王步鵰摇头:“除了颜色和面额外根本一点都不像。”他也不知道那两个人怎么就那么轻易就相信了呢?简直比他还迟钝。
“别担心,思笍他不会有事的。”沈蒨见少年从白思笍离开后就没再说过话便出声安慰道。
少年依旧没有做声,只是视线却一直停留在寺庙那。
沈莘以为少年是在气白思笍不肯一同带他进寺庙也赶紧劝着:“阿琰思笍他是为了你好才不带你一起的,咱不气哈!”
少年这才抬眸看了她一眼开口:“我没生哥哥气,我就是觉得自己太没用了,都帮不上忙。
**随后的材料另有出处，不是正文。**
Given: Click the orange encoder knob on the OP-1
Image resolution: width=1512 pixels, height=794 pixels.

”
沈莘那叫一个心疼啊!正想怜爱地去摸摸少年的头,但少年却侧头一把避开了。
“姐姐男人的头不可以随便乱摸哦!”他眨眨眼道。
沈莘顿了顿‘哦’了一声,但是很快她就反应过来了,什么不能乱摸,人家白思笍不是天天都在顺毛吗?
另一头白思笍成功进入寺庙后就发现裏面根本没有供奉任何的神佛,甚至连最起码的祭臺都没有。
一览无遗的宽敞大厅裏什么也没有,如果不是大门口专门有人守着的话白思笍还真的就会当场转身离开。
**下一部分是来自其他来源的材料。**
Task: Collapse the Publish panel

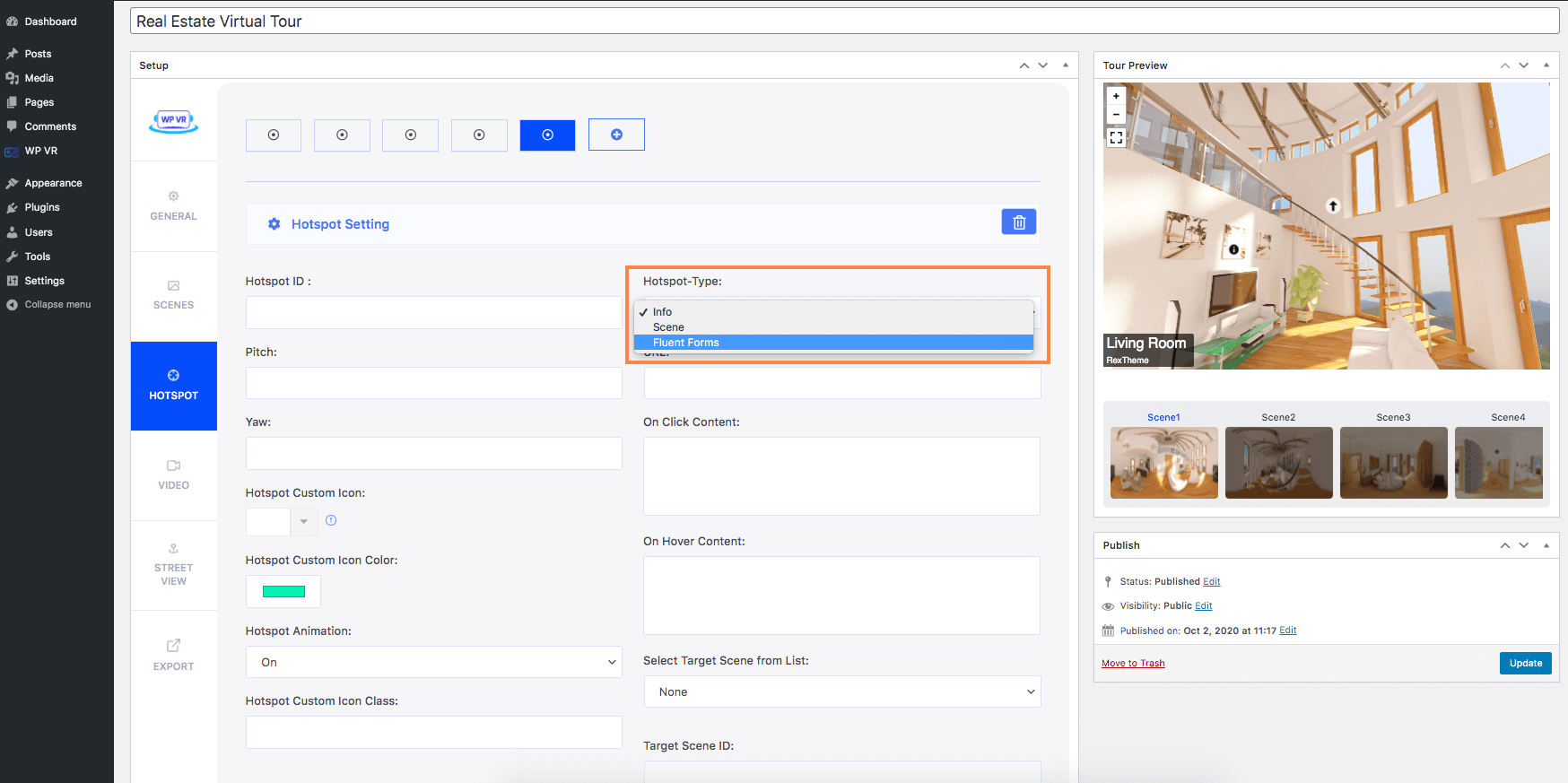Action: [x=1546, y=545]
越过门槛进入大厅,还没来得及走上几步就有脚步声传了过来。
躲无可躲的白思笍正准备快速想个能用的说辞时就见一个身材高大,跑起来半个大腿都露了出来的人急慌慌地往他这裏奔了过来。
“思笍?”那人惊讶地叫道。
白思笍这才反应过来眼前的人不正是丢了的纪勍褚嘛!
“你怎么搞成这样?”他看着顶着一张花脸的纪勍褚问。
纪勍褚撩起身上用床单裹成的长裙在自己脸上抹了几下嫌弃道:“沈蒨给我抹太多粉了,这不一出汗就这样了。”
白思笍有些同情地点点头向纪勍褚刚跑来的方向看去,后者却连忙催促:“别在这耽搁,我们先出去再说。”
估摸着他定然是知道了什么白思笍便暂时没多问,可惜正当他预备转身跟着一同往回跑时整个人就瞬间失了重。
“我靠,怎么还来?”遭到了同等待遇的纪勍褚在掉下去之前还不忘吐槽一句,显然已经不是第一次碰到了。
白思笍原以为这下自己哪怕不摔个狗吃屎,也铁定会落个屁股开花的下场,可没想到的是最终竟然只是坐了段长长的滑梯就结束了。
“这是什么地方?”他看了眼有些昏暗的四周才刚起身便听到身后有什么东西落了下来,定睛一看居然是四脚朝天的纪勍褚。
“哎呦,摔死我了。”纪勍褚痛苦□□。
白思笍赶紧上前将人扶了起来。
纪勍褚哼哼唧唧还不忘不服地看着白思笍问:“你怎么没事啊?”
白思笍气定神闲道:“滑梯嘛,幼儿园时就会了的。”
“……”纪勍褚无话可说。
将人扶起来后白思笍开始认真打量四周,这是个宽度约莫只有一米的弧形通道。四下没有任何的照明工具,唯一的光线来源便是头顶的一条碗口粗的夜光条。
“地道?”白思笍只想到这个。
纪勍褚虽然也不清楚这裏究竟是做什么的?但比起白思笍来他很明显要熟悉的多,他干脆就边带路边说起了自己的遭遇。